In the early 1900s a decision by Southern Pacific Railroad to relocate the regional operations to this area helped turn a small town once known as Junction into the City of Roseville. Locomotive 2252 is a symbol of this history and of the social and economic impact of the railroad on Roseville.
This 2252 was manufactured by Crooks Locomotive & Machine Company of Patterson, New Jersey. In March 1897, as one of 38 identical T-1 class locomotives built that year. Only two, the 2252 and the 2248 located in Texas, remain.
A locomotive is traditionally classified by the wheel configuration.
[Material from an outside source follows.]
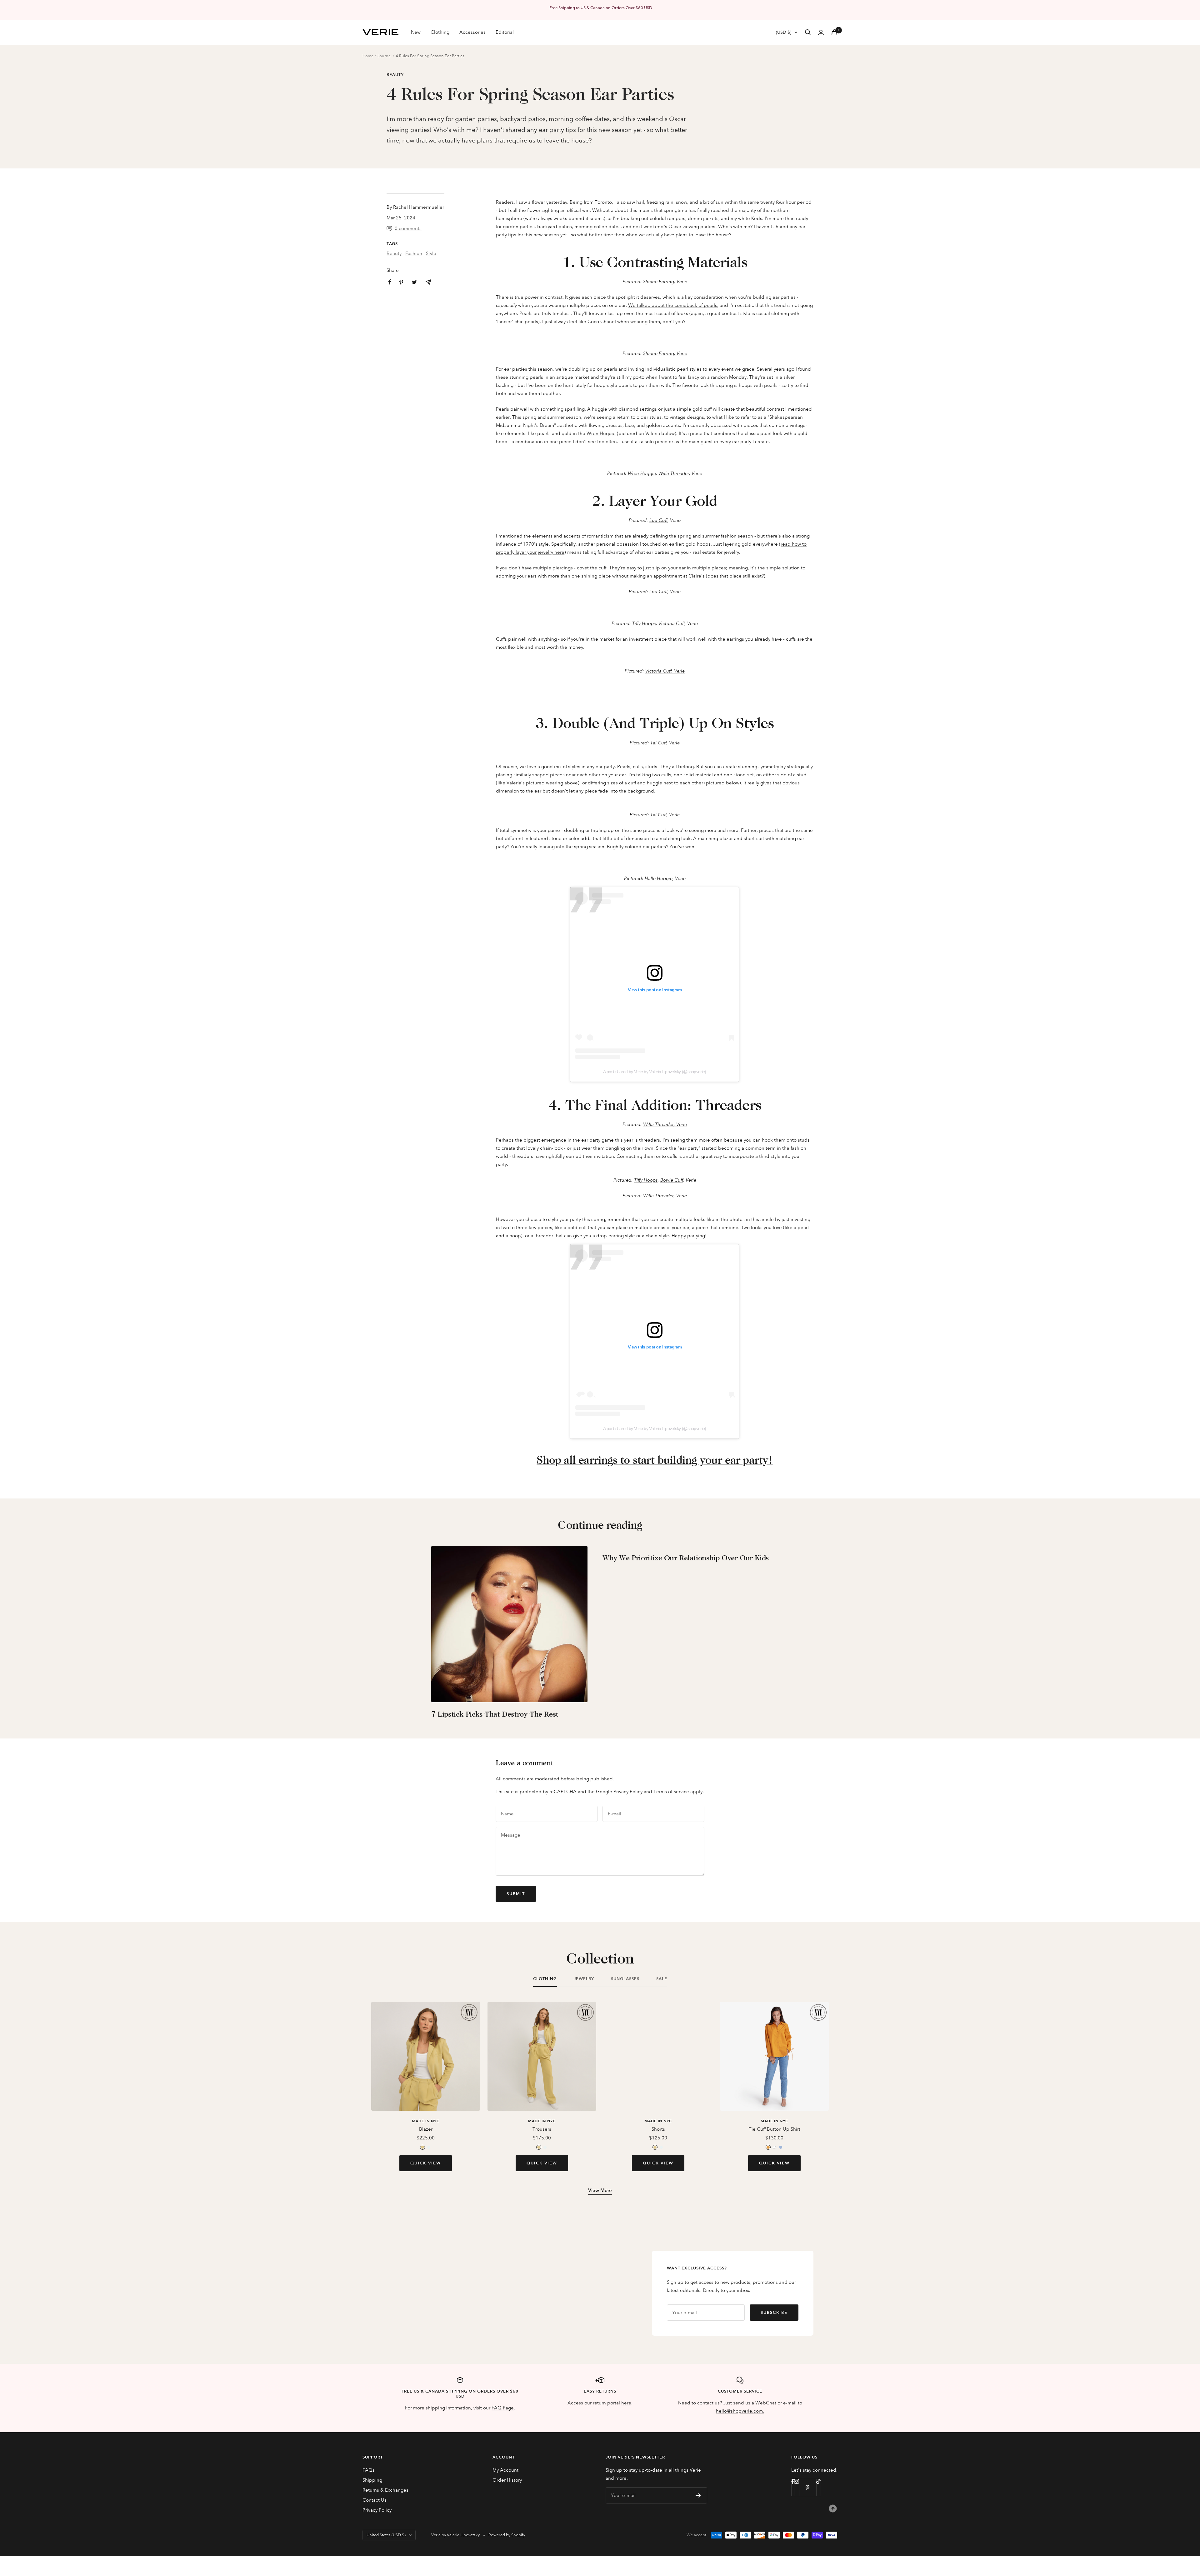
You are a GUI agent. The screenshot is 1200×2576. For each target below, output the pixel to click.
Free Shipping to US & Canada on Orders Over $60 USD (600, 7)
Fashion (413, 253)
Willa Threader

The SP 2252 is considered a 4-6-0 because the engine has 10 wheels consisting of four lead carry wheels, six large drive wheels, and no trailing carry wheels.
Originally numbered SP 1838, the engine became the 2252 when Southern Pacific's numbering system was changed in 1901. The locomotive was first used for freight services along the Donner Pass Line. On May 27, 1929, it was released and equipped to fight snow-shed, brush, and forest fires along the Donner Pass Route in the Sierra Nevada Mountains.
After nearly three decades as a firefighting locomotive the 2252 was officially retired on February 27, 1956 and subsequently donated to Roseville through the efforts of the Roseville Junior Chamber of Commerce. On April 25, 1956, as part of the "Cinderama" celebration commemorating the 50th anniversary of Southern Pacific's relocation to Roseville, it was placed on display at the Placer County Fairgrounds.
In 2001, the Community Coalition for the Relocation of the 2252 was formed when a planned expansion at the Fairgrounds made it necessary to consider options for relocating the locomotive. Thanks to the combined efforts of the Coalition, Roseville Historical Society, City of Roseville, Placer County Fair Board of Directors and the community an agreement was reached to place the 2252 on permanent display at this site.
On October 13, 2004, after a ceremony that featured a "bon voyage" christening By Roseville City Officials and a train whistle salute by local students, the 70 ton locomotive was transported across the city. Today, the "Mighty 2252" steam locomotive stands as a vivid testament to Roseville's proud railroad heritage.